Communique B20 untuk isu pekerjaan terefleksikan dalam rekomendasi yang mendukung ketersediaan peluang kerja yang selaras dengan sektor pekerjaan yang dibutuhkan masa depan, meningkatkan kualitas pendidikan, transisi pekerjaan yang dibutuhkan pasar tenaga kerja untuk menghilangkan kesenjangan keterampilan.
Rekomendasi serupa dilanjutkan di Presidensi B20 Brazil dalam meningkatkan kualitas pendidikan yang berkembang sesuai kebutuhan pekerjaan dan kewirausahaan masa depan. Brazil juga menekankan pentingnya reskilling-upskilling untuk mengatasi masalah kesenjangan keterampilan yang dibutuhkan oleh pekerjaan masa depan.
Berkaca pada hasil rekomendasi kebijakan di pertemuan tingkat tinggi tersebut, saatnya kita beraksi melalui hal fundamental: transformasi pendidikan. Tidak hanya berfokus mempersiapkan lulusan yang kompeten, tetapi juga pada kurikulum yang mengajarkan self-learning dan continuous learning, peningkatan kualitas tenaga pengajar yang kompeten mengajarkan pengetahuan dan keterampilan sesuai kebutuhan pasar kerja.

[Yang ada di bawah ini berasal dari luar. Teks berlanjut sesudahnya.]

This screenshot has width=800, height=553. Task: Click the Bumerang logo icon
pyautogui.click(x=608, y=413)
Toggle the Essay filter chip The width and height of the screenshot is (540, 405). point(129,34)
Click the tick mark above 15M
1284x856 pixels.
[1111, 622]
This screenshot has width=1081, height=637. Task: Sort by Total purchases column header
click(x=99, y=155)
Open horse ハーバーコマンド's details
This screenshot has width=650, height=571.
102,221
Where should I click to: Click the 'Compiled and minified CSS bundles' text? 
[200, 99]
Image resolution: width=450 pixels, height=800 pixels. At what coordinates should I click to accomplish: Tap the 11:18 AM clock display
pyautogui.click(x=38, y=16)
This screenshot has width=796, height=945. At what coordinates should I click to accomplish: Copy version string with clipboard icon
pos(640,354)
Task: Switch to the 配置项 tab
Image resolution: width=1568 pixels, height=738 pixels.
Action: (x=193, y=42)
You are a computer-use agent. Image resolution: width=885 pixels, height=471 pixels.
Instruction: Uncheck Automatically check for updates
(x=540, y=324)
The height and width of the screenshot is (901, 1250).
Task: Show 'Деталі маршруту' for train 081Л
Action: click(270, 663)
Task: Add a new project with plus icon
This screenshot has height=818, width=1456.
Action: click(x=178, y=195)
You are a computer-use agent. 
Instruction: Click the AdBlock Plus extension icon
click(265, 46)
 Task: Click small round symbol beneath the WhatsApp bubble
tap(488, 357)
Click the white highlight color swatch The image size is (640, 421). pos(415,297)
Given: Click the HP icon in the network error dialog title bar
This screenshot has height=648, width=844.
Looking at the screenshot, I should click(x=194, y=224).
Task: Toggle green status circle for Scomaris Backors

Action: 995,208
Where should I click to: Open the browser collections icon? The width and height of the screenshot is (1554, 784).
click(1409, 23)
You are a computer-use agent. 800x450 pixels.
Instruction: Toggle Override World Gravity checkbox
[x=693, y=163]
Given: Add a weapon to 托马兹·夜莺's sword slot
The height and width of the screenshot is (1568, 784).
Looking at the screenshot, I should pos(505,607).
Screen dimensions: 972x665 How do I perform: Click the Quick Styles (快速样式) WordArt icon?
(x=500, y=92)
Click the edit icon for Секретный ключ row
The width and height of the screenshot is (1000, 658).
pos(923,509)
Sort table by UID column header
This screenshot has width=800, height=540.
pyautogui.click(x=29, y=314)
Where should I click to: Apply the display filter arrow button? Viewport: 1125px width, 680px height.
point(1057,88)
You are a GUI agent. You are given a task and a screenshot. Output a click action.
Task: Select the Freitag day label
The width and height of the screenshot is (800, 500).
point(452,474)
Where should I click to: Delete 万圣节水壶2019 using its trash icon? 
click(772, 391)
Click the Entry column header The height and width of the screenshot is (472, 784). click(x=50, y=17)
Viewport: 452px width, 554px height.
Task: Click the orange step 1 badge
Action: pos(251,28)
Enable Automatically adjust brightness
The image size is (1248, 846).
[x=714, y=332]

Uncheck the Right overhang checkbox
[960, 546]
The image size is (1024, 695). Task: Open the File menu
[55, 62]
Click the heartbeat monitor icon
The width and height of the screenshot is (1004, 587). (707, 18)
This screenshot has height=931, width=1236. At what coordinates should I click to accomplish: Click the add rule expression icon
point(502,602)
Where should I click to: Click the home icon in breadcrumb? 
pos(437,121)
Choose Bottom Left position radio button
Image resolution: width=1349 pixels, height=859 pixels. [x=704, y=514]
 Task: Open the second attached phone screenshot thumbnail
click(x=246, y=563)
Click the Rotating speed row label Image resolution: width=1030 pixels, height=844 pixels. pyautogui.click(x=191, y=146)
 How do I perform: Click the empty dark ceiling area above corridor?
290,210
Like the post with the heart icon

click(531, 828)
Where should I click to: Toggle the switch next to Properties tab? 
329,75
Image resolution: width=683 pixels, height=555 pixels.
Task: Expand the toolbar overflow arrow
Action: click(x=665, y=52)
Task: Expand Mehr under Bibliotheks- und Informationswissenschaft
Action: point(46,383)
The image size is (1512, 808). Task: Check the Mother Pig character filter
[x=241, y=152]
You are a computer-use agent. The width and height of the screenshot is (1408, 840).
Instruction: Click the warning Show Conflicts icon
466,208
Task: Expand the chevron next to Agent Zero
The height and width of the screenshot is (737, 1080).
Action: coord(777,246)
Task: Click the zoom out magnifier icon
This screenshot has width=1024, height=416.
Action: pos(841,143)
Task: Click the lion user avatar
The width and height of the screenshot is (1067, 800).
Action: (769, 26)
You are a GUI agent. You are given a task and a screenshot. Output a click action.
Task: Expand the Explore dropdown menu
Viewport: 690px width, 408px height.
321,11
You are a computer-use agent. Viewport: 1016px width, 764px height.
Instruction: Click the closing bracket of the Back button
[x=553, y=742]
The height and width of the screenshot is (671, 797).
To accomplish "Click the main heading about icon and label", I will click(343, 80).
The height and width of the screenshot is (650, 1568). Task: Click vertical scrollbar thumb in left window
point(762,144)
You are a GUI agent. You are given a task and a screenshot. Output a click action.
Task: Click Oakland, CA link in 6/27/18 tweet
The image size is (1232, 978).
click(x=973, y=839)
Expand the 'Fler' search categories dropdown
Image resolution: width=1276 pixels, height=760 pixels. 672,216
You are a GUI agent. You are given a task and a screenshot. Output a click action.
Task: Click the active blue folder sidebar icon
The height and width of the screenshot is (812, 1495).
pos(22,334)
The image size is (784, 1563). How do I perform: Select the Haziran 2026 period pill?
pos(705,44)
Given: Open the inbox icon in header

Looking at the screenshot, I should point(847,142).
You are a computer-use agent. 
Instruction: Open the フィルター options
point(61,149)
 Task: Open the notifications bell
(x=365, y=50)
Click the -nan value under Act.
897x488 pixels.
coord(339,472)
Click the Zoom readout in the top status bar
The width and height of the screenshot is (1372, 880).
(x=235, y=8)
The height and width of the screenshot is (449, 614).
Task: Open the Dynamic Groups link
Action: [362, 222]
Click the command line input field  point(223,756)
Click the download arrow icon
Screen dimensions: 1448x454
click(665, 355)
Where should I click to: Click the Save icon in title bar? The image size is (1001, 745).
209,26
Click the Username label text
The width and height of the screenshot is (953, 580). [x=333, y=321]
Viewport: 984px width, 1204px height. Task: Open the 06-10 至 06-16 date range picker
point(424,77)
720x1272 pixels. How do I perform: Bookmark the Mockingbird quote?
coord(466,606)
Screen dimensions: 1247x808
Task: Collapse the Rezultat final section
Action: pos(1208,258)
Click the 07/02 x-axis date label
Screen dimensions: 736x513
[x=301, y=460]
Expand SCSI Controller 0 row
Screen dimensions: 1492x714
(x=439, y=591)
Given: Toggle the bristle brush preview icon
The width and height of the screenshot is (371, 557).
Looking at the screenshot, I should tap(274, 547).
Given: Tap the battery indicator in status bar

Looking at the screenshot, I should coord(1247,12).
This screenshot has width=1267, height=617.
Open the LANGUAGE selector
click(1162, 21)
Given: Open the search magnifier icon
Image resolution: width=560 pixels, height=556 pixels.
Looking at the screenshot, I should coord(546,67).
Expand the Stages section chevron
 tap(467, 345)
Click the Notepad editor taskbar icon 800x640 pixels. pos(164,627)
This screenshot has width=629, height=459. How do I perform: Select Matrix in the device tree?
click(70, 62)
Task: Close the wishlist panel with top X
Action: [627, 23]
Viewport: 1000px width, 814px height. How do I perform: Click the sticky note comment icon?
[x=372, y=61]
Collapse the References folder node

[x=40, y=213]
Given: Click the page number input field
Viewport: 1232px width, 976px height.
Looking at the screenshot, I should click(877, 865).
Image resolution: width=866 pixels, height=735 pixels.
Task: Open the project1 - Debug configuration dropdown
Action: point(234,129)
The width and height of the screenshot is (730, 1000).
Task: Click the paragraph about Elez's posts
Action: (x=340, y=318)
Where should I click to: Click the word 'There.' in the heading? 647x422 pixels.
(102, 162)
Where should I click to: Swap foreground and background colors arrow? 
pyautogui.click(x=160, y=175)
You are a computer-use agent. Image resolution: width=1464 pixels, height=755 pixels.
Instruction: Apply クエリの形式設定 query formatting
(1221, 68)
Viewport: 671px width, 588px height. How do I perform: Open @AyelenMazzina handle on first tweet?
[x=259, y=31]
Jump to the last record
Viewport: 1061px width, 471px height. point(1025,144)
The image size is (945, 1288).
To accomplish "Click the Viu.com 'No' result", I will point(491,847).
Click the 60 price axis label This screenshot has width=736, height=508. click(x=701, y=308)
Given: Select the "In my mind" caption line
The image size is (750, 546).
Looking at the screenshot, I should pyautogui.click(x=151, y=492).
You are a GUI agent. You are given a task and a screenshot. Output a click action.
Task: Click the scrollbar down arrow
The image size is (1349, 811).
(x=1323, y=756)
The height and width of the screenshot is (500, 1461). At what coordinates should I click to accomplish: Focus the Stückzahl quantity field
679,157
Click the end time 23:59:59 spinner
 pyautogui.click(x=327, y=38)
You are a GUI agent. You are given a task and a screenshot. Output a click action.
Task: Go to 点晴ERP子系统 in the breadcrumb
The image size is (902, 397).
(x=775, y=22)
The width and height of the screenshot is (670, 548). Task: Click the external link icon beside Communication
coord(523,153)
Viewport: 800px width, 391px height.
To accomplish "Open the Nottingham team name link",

Perlu penguatan antara link and match dunia kerja dan perguruan tinggi, agar mahasiswa siap memasuki dunia kerja melalui pembelajaran berbasis pengalaman yang melibatkan sektor industri dalam penyusunan kurikulum. Pendidikan harus mampu mengakomodasi kebutuhan industri dengan menyelaraskan pelaksanaan pembelajaran, riset, standar kompetensi, dan kesempatan magang, terutama di sektor industri yang dapat menyerap tenaga kerja, agar sesuai dengan kebutuhan kompetensi di seluruh rantai pasokan.
Indonesia perlu berbuat dan bertindak, mengimplementasikan konsensus global tersebut dalam kebijakan nasional untuk mendukung pencapaian tujuan reformasi dan transformasi ekonomi yang dibutuhkan. Konsensus kerjasama bilateral, regional, serta plurilateral Indonesia dengan negara-negara anggota APEC dan G20 perlu ditindaklanjuti melalui aksi nyata dan kerja sama konkret untuk mempercepat transformasi strategis di dalam negeri untuk pencapaian target pembangunan nasional seperti transformasi SDM dalam menyongsong future of work. Bukan sebatas di atas kertas.